◆ INSTRUCTIONS FOR THE TASK: Reproduce the following entries line for line, with no changes.

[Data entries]
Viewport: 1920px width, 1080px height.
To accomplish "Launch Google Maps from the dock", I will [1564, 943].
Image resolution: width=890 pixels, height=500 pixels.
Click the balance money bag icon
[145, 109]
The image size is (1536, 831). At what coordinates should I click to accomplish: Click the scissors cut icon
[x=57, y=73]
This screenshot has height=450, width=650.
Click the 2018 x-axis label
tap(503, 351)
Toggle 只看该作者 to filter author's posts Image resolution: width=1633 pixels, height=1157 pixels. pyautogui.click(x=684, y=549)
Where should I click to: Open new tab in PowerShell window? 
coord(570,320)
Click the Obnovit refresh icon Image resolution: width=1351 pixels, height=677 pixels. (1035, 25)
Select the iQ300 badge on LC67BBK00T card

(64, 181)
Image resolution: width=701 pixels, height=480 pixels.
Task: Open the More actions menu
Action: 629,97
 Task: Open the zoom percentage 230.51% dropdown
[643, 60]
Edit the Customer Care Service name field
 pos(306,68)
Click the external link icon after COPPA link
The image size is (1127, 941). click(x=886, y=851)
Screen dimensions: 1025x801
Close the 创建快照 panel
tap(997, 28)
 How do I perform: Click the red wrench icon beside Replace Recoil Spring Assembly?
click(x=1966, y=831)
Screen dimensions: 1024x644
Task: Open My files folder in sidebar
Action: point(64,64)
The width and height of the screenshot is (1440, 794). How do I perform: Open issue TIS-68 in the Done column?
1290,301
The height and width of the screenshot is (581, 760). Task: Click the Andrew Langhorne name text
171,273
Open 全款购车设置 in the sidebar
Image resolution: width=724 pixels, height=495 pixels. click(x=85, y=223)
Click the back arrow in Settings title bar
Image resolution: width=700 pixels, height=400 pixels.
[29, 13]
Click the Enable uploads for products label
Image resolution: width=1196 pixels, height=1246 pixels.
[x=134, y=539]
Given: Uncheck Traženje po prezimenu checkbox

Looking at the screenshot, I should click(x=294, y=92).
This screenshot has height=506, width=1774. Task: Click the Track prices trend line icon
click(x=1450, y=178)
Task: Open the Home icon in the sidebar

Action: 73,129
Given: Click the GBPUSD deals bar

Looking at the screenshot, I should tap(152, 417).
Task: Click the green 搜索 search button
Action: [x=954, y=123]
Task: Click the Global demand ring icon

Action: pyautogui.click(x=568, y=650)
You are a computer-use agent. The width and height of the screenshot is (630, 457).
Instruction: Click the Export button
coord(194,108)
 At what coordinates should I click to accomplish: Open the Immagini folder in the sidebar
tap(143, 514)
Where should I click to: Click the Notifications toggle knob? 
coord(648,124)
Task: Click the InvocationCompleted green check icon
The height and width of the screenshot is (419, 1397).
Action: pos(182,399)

◆ SOLUTION TO THIS EXERCISE:
Viewport: 1920px width, 1080px height.
To accomplish "Launch Google Maps from the dock", I will [1564, 943].
Image resolution: width=890 pixels, height=500 pixels.
Click the balance money bag icon
[145, 109]
The image size is (1536, 831). At what coordinates should I click to accomplish: Click the scissors cut icon
[x=57, y=73]
This screenshot has height=450, width=650.
Click the 2018 x-axis label
tap(503, 351)
Toggle 只看该作者 to filter author's posts Image resolution: width=1633 pixels, height=1157 pixels. pyautogui.click(x=684, y=549)
Where should I click to: Open new tab in PowerShell window? 
coord(570,320)
Click the Obnovit refresh icon Image resolution: width=1351 pixels, height=677 pixels. (1035, 25)
Select the iQ300 badge on LC67BBK00T card

(64, 181)
Image resolution: width=701 pixels, height=480 pixels.
Task: Open the More actions menu
Action: 629,97
 Task: Open the zoom percentage 230.51% dropdown
[643, 60]
Edit the Customer Care Service name field
 pos(306,68)
Click the external link icon after COPPA link
The image size is (1127, 941). click(x=886, y=851)
Screen dimensions: 1025x801
Close the 创建快照 panel
tap(997, 28)
 How do I perform: Click the red wrench icon beside Replace Recoil Spring Assembly?
click(x=1966, y=831)
Screen dimensions: 1024x644
Task: Open My files folder in sidebar
Action: point(64,64)
The width and height of the screenshot is (1440, 794). How do I perform: Open issue TIS-68 in the Done column?
1290,301
The height and width of the screenshot is (581, 760). Task: Click the Andrew Langhorne name text
171,273
Open 全款购车设置 in the sidebar
Image resolution: width=724 pixels, height=495 pixels. click(x=85, y=223)
Click the back arrow in Settings title bar
Image resolution: width=700 pixels, height=400 pixels.
[29, 13]
Click the Enable uploads for products label
Image resolution: width=1196 pixels, height=1246 pixels.
[x=134, y=539]
Given: Uncheck Traženje po prezimenu checkbox

Looking at the screenshot, I should click(x=294, y=92).
This screenshot has height=506, width=1774. Task: Click the Track prices trend line icon
click(x=1450, y=178)
Task: Open the Home icon in the sidebar

Action: 73,129
Given: Click the GBPUSD deals bar

Looking at the screenshot, I should tap(152, 417).
Task: Click the green 搜索 search button
Action: [x=954, y=123]
Task: Click the Global demand ring icon

Action: pyautogui.click(x=568, y=650)
You are a computer-use agent. The width and height of the screenshot is (630, 457).
Instruction: Click the Export button
coord(194,108)
 At what coordinates should I click to accomplish: Open the Immagini folder in the sidebar
tap(143, 514)
Where should I click to: Click the Notifications toggle knob? 
coord(648,124)
Task: Click the InvocationCompleted green check icon
The height and width of the screenshot is (419, 1397).
Action: pos(182,399)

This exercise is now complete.